#### Exercise directions:
Tell how many lines in these records contain the string "button", with only the number as the reply.

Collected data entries

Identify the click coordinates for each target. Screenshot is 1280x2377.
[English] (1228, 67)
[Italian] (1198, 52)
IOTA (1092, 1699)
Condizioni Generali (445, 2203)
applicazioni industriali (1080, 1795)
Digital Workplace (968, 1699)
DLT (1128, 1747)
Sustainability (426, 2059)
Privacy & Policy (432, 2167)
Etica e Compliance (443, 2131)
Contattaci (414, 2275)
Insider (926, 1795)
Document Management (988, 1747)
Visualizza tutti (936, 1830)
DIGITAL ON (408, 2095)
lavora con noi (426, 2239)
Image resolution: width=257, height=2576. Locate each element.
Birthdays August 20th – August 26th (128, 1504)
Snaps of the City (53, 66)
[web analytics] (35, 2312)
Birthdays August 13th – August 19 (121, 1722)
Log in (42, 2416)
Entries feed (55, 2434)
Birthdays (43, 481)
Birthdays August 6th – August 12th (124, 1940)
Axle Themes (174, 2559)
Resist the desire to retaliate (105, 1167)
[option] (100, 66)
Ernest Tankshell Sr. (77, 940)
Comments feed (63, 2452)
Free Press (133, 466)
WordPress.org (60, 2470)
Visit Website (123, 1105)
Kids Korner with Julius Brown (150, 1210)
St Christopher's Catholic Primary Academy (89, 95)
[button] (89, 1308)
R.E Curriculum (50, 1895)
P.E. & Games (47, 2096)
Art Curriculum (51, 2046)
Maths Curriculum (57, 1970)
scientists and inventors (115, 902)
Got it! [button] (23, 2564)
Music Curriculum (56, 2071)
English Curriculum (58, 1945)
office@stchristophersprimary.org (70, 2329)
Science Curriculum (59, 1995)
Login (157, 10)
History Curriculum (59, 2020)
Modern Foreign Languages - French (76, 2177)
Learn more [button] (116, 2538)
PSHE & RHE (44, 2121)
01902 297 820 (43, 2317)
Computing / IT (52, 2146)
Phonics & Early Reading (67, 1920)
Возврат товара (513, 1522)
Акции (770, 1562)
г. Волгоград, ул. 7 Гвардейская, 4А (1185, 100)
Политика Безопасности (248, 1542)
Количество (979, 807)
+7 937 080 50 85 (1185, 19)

#### Your solution:
3